Your Agent's MCP Config Is a Supply-Chain Blind Spot. Perplexity Just Shipped the Scanner
Bumblebee reads the messy local state every other tool ignores — including the MCP configs that feed your AI agents. It crossed 4,400 GitHub stars in three weeks because almost nothing else looks there.
NeuroX AI · June 13, 2026

On May 22, Perplexity open-sourced Bumblebee, a read-only supply-chain scanner that answers one question: when an advisory names a poisoned package, which of your machines has it installed right now? It crossed 4,400 GitHub stars in three weeks — and the reason is the surface almost nothing else checks.

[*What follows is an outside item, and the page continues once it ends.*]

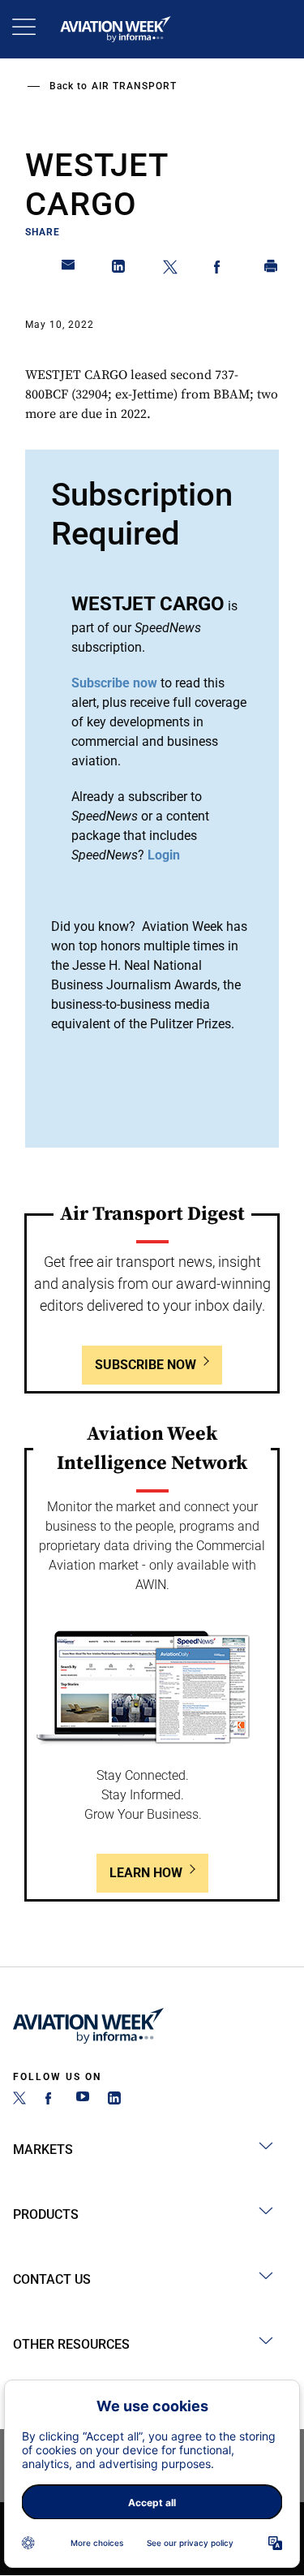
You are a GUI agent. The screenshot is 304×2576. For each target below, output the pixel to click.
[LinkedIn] (114, 2100)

Most scanners read your lockfiles. Bumblebee covers 8 package ecosystems plus IDE and browser extensions — and then adds the surface that matters for agents: MCP host config files (mcp.json, claude_desktop_config.json, and the rest). That's the gap. A tampered MCP config can deliver attacker-controlled instructions straight into an agent's working memory, then exfiltrate credentials or invoke tools in the background with no visible trace.

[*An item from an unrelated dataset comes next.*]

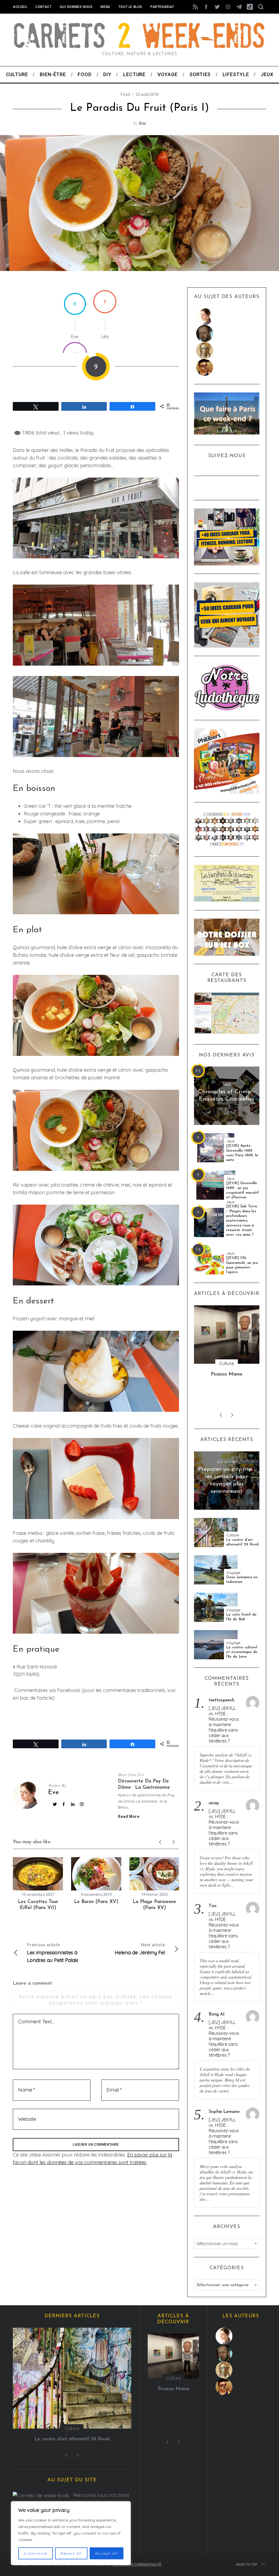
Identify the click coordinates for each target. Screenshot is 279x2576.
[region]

This isn't hypothetical. The Shai-Hulud npm campaigns this year hit dependencies used by TanStack, SAP, and Zapier. The whole point of Bumblebee is post-incident triage: an advisory drops, and you need to know which endpoints match today, not next quarter.
The tool itself sets the bar — a single static Go binary, zero non-stdlib dependencies, never executing an install script. That's the same discipline production agents need: scoped, inspectable, no implicit trust. If your agents read from MCP servers and you can't enumerate which configs they touch, you don't have a security posture — you have a guess.